Task directions
From the first entry to the last, repeat them all exactly.

══════════

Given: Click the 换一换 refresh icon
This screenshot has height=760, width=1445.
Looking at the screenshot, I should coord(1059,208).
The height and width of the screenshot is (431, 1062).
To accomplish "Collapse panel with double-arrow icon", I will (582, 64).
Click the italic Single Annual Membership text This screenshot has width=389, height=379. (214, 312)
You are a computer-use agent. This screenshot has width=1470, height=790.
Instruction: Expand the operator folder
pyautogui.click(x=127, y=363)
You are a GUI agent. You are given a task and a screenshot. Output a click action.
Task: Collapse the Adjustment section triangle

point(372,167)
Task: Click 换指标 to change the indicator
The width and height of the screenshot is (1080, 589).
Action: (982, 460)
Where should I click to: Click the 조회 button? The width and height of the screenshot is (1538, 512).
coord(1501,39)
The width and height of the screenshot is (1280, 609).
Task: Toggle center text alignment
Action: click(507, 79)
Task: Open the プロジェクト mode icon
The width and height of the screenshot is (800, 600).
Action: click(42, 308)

══════════

Output of the task
Given: Click the 换一换 refresh icon
This screenshot has height=760, width=1445.
Looking at the screenshot, I should coord(1059,208).
The height and width of the screenshot is (431, 1062).
To accomplish "Collapse panel with double-arrow icon", I will (582, 64).
Click the italic Single Annual Membership text This screenshot has width=389, height=379. (214, 312)
You are a computer-use agent. This screenshot has width=1470, height=790.
Instruction: Expand the operator folder
pyautogui.click(x=127, y=363)
You are a GUI agent. You are given a task and a screenshot. Output a click action.
Task: Collapse the Adjustment section triangle

point(372,167)
Task: Click 换指标 to change the indicator
The width and height of the screenshot is (1080, 589).
Action: (982, 460)
Where should I click to: Click the 조회 button? The width and height of the screenshot is (1538, 512).
coord(1501,39)
The width and height of the screenshot is (1280, 609).
Task: Toggle center text alignment
Action: click(507, 79)
Task: Open the プロジェクト mode icon
The width and height of the screenshot is (800, 600).
Action: click(42, 308)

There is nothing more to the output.